I don't believe that is true. As far as I can tell the PW frequency modulation is based on nothing other than battery SoC, and I don't find that surprising since I don't think it really has anything else to go on. House consumption can change at a moment's notice, as can solar production if the sun comes out from behind a cloud, etc. So AFAIK if the SoC is below 95% (or whatever the true magic number is) and the solar exceeds what the house+PWs can consume (with no grid to absorb the rest), all that will happen is the voltage will overshoot, and while the solar inverters will definitely see this and shut down, I suspect the Gateway/PW's will also see it and probably also shut down. The only hope would be that the voltage the solar trips at is lower than what the Gateway trips at, to have a bit of margin there, but it still depends on just how high (and how quickly) the voltage shoots up. When you're talking about potentially 10kW more solar capacity than PW, I suspect that jump could be very fast/high.

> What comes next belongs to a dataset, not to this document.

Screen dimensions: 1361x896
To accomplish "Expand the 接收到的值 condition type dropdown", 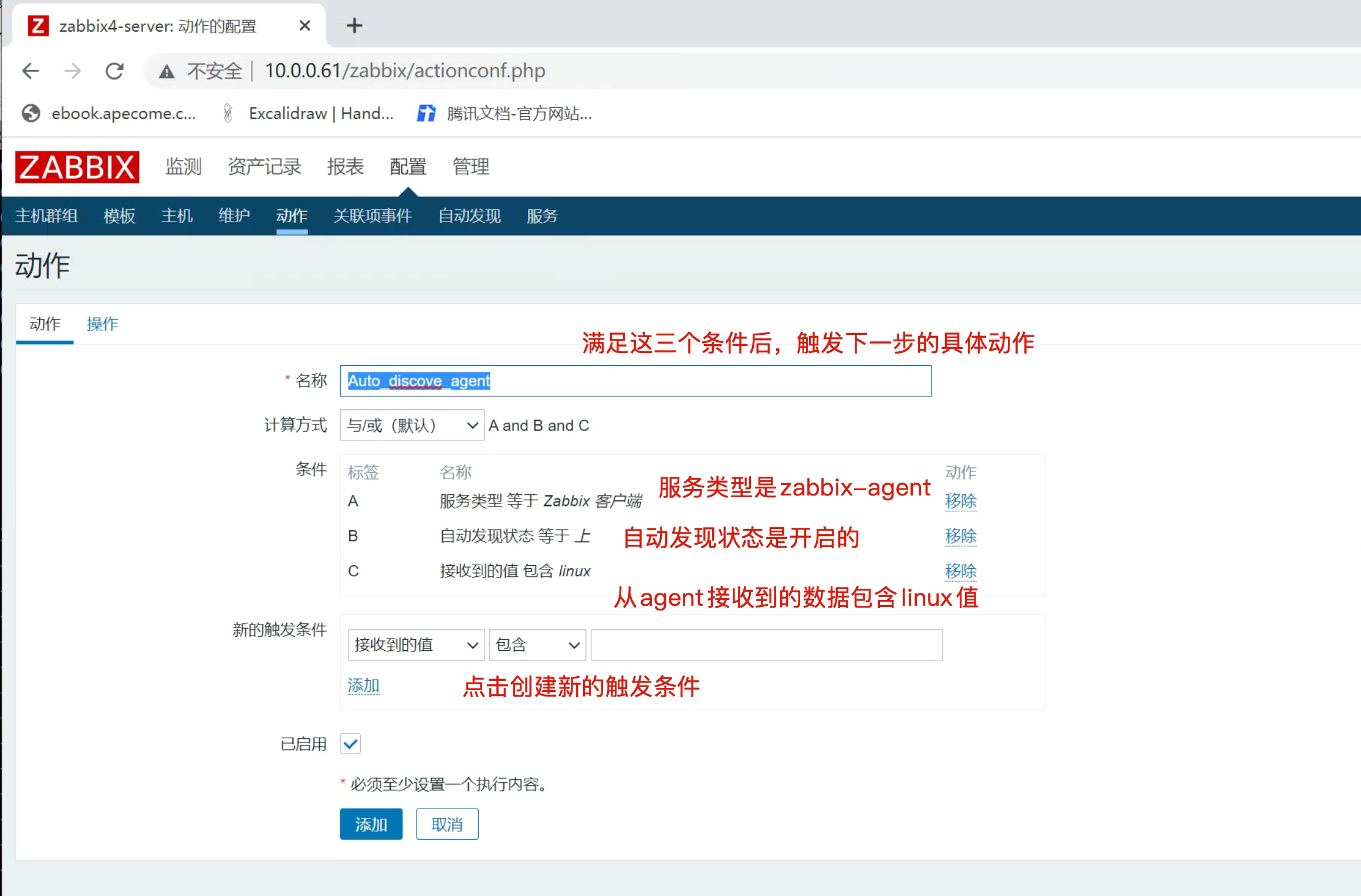I will pyautogui.click(x=415, y=645).
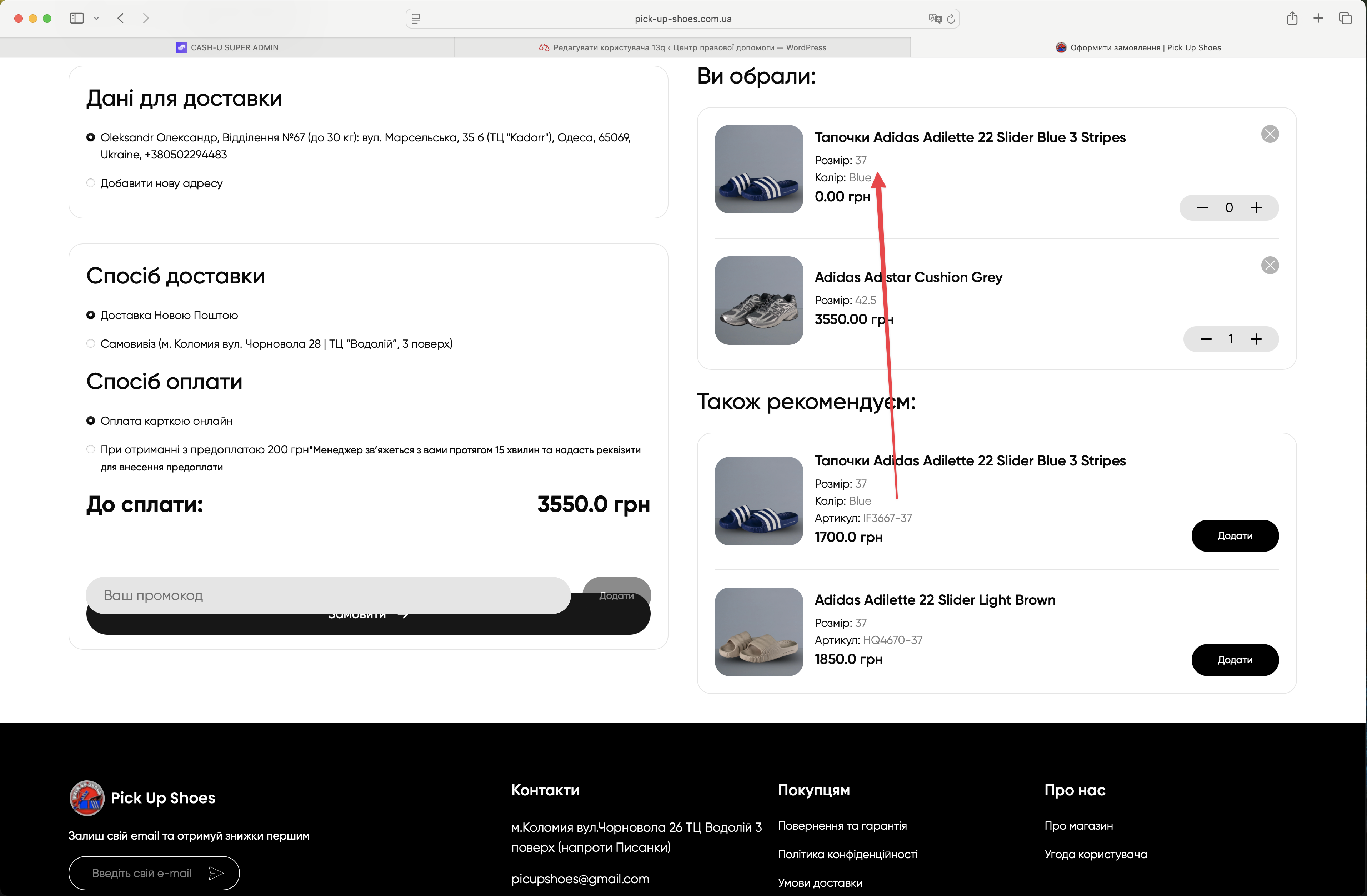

To make things a bit worse in my particular case, the solar production is not balanced evenly across my two inverters (due to the 6 different-sized sets of "arrays" in my roof, facing different directions), and they picked the inverter with the lower production to be the one on the PW side. During the winter this inverter probably produces half the daily output of the other one. So I'm tempted to swap them around, just haven't done so yet.